The vicar left it at that. He deemed it best to take the urgent measures of the hour off the man’s mind before endeavoring to turn his thoughts toward a fitting preparation for the future state. With a reassuring handclasp, he left him.

The two sisters waylaid him in the passage.

“Ye had but ill news, I fear, sir,” said Betsy despairingly, catching Mr. Herbert by the arm.

The worried man stooped to deception.

“Now, why should you jump to conclusions?” he cried. “Dr. MacGregor asked me to look up his patient. Am I a harbinger of disaster, like Mother Carey’s chickens?”

“Oh, parson,” she wailed, “I read it i’ yer face, an’ in t’ doctor’s. Don’t tell me all is well. I know better. Pray God I may die——”

“Hush, my poor girl, you know not what you say. Go to Mr. Pickering. He wants you.”

He knew the appeal would be successful. She darted off. Before Kitty, in turn, could question him, he escaped.

It was easier to run the gantlet of friendly inquirers outside. He telegraphed to the solicitor and sent a telegraphic remittance of the heavy fees demanded for the special license. Within two hours he had the satisfaction of knowing that the precious document was in the post and would reach him next morning.

Mr. Stockwell’s protests against Pickering’s testamentary designs were cut short by his client.

“Look here, Stockwell,” was the irritated comment,“you are an old friend of mine and I’d like this matter to remain in your hands, but if you say another word I’ll be forced to send for someone else.”

“If you put it that way——” began the lawyer.

“I do, most emphatically. Now, what is it to be? Yes or no?”

For answer the legal man squared some foolscap sheets on a small table and produced a stylographic pen.

“Let me understand clearly,” he said. “You intend to marry this—er—lady, and mean to settle four hundred a year on her for life?”

“Yes.”

“Suppose she marries again?”

“God in heaven, man, do you think I want to play dog-in-the-manger in my grave?”

“Then it had better take the form of a marriage settlement. It is the strongest instrument known in the law and avoids the death duties.”

Pickering winced, but the lawyer went on remorselessly. He regarded the marriage as a wholly quixotic notion, and knew only too well that Betsy Thwaites would be tried for murder if Pickering died.

“Have you no relatives?” he said. “I seem to recollect——”

“My cousin Stanhope?

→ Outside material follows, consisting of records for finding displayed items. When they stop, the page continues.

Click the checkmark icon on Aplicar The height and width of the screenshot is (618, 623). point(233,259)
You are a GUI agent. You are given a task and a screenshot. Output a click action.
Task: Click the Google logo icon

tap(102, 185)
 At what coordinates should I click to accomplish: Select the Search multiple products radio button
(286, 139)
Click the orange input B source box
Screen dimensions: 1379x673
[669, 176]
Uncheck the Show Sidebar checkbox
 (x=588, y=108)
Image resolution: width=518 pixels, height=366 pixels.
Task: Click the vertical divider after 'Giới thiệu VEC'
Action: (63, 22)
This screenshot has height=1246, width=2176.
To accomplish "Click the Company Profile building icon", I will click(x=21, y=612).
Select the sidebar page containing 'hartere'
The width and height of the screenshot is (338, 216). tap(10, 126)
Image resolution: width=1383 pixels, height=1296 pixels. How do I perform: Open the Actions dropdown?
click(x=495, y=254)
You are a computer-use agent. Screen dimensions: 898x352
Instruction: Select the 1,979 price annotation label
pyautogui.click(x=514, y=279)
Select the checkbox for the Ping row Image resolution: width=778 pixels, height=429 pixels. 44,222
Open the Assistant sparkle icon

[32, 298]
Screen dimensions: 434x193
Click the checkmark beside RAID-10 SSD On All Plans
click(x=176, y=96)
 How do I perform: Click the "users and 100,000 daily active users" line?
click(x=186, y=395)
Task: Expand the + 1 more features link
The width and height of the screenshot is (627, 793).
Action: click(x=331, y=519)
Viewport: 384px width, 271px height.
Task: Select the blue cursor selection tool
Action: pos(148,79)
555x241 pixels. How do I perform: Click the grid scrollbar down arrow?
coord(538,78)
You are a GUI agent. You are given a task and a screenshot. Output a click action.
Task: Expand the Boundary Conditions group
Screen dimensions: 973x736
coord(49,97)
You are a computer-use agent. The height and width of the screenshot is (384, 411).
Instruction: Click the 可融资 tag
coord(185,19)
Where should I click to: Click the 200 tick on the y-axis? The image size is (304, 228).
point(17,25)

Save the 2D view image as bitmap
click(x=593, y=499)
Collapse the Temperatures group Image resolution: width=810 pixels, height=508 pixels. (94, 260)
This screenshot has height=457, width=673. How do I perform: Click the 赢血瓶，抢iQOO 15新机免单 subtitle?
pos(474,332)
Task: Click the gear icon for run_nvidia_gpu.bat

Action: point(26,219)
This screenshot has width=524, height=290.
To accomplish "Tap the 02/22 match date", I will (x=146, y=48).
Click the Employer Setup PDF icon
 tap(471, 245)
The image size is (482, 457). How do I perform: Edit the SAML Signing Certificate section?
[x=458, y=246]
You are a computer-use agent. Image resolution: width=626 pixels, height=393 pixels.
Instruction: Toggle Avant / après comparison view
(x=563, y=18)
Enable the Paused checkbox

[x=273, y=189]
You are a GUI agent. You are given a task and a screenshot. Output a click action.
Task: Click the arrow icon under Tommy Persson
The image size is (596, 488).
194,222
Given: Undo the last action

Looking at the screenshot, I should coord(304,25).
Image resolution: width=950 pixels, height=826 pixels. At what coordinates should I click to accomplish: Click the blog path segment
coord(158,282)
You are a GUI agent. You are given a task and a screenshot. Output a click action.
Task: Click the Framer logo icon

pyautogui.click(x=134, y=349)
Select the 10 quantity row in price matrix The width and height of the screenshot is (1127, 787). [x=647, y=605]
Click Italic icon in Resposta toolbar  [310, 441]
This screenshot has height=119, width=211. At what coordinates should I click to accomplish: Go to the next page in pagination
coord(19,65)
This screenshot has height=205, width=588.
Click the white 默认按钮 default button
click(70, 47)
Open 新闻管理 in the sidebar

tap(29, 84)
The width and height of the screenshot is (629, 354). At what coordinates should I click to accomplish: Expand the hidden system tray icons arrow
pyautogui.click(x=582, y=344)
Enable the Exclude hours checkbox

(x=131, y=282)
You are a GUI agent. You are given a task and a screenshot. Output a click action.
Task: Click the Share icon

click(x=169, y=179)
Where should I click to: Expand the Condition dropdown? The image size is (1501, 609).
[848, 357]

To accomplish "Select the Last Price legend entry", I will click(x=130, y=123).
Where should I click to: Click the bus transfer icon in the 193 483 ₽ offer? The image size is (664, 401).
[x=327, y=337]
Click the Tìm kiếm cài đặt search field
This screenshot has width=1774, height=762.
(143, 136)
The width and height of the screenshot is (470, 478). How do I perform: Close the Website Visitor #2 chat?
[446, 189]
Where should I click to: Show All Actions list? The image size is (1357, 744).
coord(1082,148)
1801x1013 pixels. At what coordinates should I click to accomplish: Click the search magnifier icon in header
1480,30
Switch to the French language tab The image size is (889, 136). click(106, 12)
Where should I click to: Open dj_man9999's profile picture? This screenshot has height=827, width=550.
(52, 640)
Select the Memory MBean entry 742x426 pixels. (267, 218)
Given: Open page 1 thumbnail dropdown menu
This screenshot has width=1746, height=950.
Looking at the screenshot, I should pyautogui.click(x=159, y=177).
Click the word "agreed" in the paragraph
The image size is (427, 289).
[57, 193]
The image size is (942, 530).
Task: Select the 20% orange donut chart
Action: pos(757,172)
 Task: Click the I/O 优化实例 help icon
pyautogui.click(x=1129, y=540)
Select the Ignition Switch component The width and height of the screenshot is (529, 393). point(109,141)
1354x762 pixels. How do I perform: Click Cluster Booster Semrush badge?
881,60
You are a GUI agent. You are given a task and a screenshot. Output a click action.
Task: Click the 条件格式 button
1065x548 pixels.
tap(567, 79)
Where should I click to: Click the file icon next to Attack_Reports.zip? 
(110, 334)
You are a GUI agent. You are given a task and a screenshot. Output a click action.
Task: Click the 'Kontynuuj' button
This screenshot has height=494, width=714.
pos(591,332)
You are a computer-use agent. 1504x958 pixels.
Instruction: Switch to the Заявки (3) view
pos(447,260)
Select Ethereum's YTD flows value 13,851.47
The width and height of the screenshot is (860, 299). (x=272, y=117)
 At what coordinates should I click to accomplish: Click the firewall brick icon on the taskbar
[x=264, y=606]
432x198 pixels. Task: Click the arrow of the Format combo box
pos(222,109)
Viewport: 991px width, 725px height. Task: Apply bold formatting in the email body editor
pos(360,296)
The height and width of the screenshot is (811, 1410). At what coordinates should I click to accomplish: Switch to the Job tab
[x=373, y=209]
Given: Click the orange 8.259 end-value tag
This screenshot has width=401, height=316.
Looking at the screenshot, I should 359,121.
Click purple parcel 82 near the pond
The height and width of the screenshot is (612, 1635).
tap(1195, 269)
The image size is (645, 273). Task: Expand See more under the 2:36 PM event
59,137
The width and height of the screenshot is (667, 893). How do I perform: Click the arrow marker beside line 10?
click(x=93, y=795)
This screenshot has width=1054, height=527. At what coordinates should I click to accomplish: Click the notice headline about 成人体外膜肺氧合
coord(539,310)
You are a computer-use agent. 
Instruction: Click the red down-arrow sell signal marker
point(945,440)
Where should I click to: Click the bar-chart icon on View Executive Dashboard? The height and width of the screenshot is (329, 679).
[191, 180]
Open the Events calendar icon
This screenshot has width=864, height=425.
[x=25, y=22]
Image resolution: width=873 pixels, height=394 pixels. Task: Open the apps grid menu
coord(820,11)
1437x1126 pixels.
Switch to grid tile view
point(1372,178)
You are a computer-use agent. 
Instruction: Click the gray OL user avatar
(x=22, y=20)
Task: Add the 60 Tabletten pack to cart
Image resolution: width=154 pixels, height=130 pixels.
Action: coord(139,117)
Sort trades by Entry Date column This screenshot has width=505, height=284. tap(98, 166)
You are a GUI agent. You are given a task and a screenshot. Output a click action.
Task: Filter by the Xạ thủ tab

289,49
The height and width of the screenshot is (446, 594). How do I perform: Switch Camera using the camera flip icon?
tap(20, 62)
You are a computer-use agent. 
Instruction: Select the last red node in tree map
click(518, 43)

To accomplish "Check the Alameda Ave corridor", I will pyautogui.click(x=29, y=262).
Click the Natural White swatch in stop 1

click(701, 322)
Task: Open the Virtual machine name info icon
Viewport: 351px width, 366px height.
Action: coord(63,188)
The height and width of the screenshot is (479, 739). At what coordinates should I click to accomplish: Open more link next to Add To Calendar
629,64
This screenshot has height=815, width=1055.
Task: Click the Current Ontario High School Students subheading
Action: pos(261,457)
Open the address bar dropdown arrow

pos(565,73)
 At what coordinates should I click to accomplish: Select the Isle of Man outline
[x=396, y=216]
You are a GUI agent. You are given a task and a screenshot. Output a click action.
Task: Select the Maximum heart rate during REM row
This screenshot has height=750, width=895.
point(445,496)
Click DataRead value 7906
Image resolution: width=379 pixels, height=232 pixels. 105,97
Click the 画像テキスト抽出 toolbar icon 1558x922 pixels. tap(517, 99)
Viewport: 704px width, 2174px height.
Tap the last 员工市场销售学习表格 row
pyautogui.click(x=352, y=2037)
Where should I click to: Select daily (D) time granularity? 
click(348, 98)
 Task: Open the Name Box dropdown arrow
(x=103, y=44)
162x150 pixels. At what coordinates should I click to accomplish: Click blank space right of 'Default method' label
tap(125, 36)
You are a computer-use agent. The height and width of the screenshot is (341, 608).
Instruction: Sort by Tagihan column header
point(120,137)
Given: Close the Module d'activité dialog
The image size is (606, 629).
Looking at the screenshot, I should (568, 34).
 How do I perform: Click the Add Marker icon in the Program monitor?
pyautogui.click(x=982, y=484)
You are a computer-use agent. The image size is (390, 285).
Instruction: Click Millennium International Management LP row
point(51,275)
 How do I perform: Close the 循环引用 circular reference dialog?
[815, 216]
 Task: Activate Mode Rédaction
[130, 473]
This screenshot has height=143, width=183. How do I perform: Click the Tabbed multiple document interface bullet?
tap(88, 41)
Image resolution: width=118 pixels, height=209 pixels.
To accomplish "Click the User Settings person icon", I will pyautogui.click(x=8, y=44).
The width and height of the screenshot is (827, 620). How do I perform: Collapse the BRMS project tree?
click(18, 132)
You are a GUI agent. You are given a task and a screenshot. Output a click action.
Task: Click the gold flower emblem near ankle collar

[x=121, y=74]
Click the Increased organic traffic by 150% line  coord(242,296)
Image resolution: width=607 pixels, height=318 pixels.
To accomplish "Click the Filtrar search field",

He’s quite well off, an M.P., and likely to be made a baronet.”

“He will not object to the chance of dropping in for £1,500 a year.”

“Do you think the estate will yield so much?”

“More, I imagine. Did you ever know what you spent?”

“No.”

“Well, is it to be this Mr. Stanhope?”

“No. He never gave me a thought. Why should I endow him and his whelps? Let the lot go to the County Council in aid of the county orphanage. By Jove, that’s a good idea! I like that.”

“Anything else?” demanded the lawyer.

“Yes. You and Mr. Herbert are to be the trustees.”

“The deuce we are. Who said so?”

“I say so. You are to receive £50 a year each from the estate for administering it.”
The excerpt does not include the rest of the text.